The secret to a good dog is lots of attention as a puppy. Playing, throwing balls, catching a frisbie, pulling rope are all great fun, but it is the walk with the leash which will have the most benefit for the dog/owner relationship. Even if your dog is older, and has developed some problem habits, the daily walk will help bring it into alignment.

It’s always important to understand dog psychology in training your pet. Your dog does not understand English, and does not have the same desires for comfort and freedom that you have. Having a conversation about right and wrong with your dog does very little to train her! To a dog, comfort and freedom comes from understanding what is going on, feeling a sense of connection with the pack, and knowing who is boss. A good owner communicates these things to their dog through actions.

The Number One Question: Who is in Charge

If a dog does not have a definite sense that someone else is in charge, then they will naturally try to take charge: always with a detrimental result. Always remember that the dog is living in a human world; they have to live by human rules and needs. Dogs will never completely understand cars, neighbors and cats! Because of this, the dog can never be in charge. The dog simply does not have, and can never have, a deep enough understanding of the human world to be the boss.

A good example is the visitor. When someone comes up to your house they are almost always friendly. In fact, it could be your closest friend. But still dogs bark and growl and act protective of the pack’s territory. You can’t have a discussion with the dog about it, because they will never get it. Instead, they have to learn that you are in charge and that they are not running the show.

Leash Techniques

Walking a dog with a leash should be done in a masterful way. If the dog is pulling or wandering off to the side during the walk they will not be gaining much benefit. Be the boss and make your dog walk at your side, slightly behind, and make them pay attention to you.
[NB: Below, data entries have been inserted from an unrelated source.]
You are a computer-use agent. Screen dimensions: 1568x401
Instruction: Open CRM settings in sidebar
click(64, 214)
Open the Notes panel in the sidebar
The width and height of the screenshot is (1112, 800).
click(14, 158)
Many dog breeds, particularly the more aggressive breeds, will want to be in charge on the walk. A good way to counter this behavior is to walk unpredictably. If they never know exactly which way you are going, when you might start or stop, or how fast or slow you will go, then they will learn to pay attention and watch. That is exactly what you want, to walk along with a bright eyed dog watching you for direction. This kind of a walk will actually bring a sense of harmony to your dogs mind because they will have a firm sense that you are in charge.

Difficult Breeds

My dog is a Blue Heeler, a very dominant breed. Even though we live out in the country where it would be perfectly safe for him to walk off a leash, I still take him for a leashed walk every evening. You would think that he knows the difference, but he doesn’t. He acts just like a dog in the city. When I grab the leash and get ready to go on the walk, he jumps up excited, bows his head so I can put on the leash, and smiles at the door waiting for me to open it and head out on the walk. It doesn’t matter that he has been running around the yard freely all day. We might have even taken several walks that morning without a leash. When I grab the leash he never thinks, “Geeze, what is she thinking? I know my way around here. I’ve been running around all day!” Instead he is just excited for a walk.

Dogs like to spend time with their people. That’s all that really matters. The leash may not be completely necessary, but it helps bring his mind into focus, and keeps us happy in our little pack: with me in charge.